=== Supplied material ===

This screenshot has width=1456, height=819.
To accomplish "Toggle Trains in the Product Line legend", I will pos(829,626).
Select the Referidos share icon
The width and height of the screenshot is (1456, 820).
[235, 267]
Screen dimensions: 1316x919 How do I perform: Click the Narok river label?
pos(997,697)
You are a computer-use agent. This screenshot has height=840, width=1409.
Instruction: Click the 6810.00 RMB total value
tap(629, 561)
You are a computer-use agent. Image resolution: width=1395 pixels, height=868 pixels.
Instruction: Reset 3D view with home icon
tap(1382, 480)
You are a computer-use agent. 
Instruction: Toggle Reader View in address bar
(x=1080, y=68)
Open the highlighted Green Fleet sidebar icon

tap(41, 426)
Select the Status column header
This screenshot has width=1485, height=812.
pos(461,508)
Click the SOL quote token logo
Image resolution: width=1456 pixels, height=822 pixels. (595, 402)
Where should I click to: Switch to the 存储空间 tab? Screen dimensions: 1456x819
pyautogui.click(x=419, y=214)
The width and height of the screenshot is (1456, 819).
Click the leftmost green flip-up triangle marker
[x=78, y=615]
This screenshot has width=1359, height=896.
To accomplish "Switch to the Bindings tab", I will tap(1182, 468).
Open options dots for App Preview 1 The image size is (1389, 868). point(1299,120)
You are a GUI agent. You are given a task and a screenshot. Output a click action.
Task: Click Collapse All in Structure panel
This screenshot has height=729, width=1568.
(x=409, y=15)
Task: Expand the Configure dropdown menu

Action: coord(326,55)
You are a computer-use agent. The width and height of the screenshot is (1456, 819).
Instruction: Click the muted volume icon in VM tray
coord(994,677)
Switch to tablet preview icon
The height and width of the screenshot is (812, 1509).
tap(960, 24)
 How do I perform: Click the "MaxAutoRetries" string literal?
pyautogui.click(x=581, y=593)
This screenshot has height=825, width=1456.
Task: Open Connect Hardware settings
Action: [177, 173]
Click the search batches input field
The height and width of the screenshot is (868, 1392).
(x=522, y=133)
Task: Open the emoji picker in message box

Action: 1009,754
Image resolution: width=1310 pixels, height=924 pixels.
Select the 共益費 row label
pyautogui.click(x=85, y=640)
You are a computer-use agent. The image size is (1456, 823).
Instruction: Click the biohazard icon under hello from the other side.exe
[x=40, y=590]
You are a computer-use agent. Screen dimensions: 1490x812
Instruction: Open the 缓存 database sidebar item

===

- **What you will do**: Output the entries above exactly, please, with nothing dropped.

- **Output for this task**:
This screenshot has width=1456, height=819.
To accomplish "Toggle Trains in the Product Line legend", I will pos(829,626).
Select the Referidos share icon
The width and height of the screenshot is (1456, 820).
[235, 267]
Screen dimensions: 1316x919 How do I perform: Click the Narok river label?
pos(997,697)
You are a computer-use agent. This screenshot has height=840, width=1409.
Instruction: Click the 6810.00 RMB total value
tap(629, 561)
You are a computer-use agent. Image resolution: width=1395 pixels, height=868 pixels.
Instruction: Reset 3D view with home icon
tap(1382, 480)
You are a computer-use agent. 
Instruction: Toggle Reader View in address bar
(x=1080, y=68)
Open the highlighted Green Fleet sidebar icon

tap(41, 426)
Select the Status column header
This screenshot has width=1485, height=812.
pos(461,508)
Click the SOL quote token logo
Image resolution: width=1456 pixels, height=822 pixels. (595, 402)
Where should I click to: Switch to the 存储空间 tab? Screen dimensions: 1456x819
pyautogui.click(x=419, y=214)
The width and height of the screenshot is (1456, 819).
Click the leftmost green flip-up triangle marker
[x=78, y=615]
This screenshot has width=1359, height=896.
To accomplish "Switch to the Bindings tab", I will tap(1182, 468).
Open options dots for App Preview 1 The image size is (1389, 868). point(1299,120)
You are a GUI agent. You are given a task and a screenshot. Output a click action.
Task: Click Collapse All in Structure panel
This screenshot has height=729, width=1568.
(x=409, y=15)
Task: Expand the Configure dropdown menu

Action: coord(326,55)
You are a computer-use agent. The width and height of the screenshot is (1456, 819).
Instruction: Click the muted volume icon in VM tray
coord(994,677)
Switch to tablet preview icon
The height and width of the screenshot is (812, 1509).
tap(960, 24)
 How do I perform: Click the "MaxAutoRetries" string literal?
pyautogui.click(x=581, y=593)
This screenshot has height=825, width=1456.
Task: Open Connect Hardware settings
Action: [177, 173]
Click the search batches input field
The height and width of the screenshot is (868, 1392).
(x=522, y=133)
Task: Open the emoji picker in message box

Action: 1009,754
Image resolution: width=1310 pixels, height=924 pixels.
Select the 共益費 row label
pyautogui.click(x=85, y=640)
You are a computer-use agent. The image size is (1456, 823).
Instruction: Click the biohazard icon under hello from the other side.exe
[x=40, y=590]
You are a computer-use agent. Screen dimensions: 1490x812
Instruction: Open the 缓存 database sidebar item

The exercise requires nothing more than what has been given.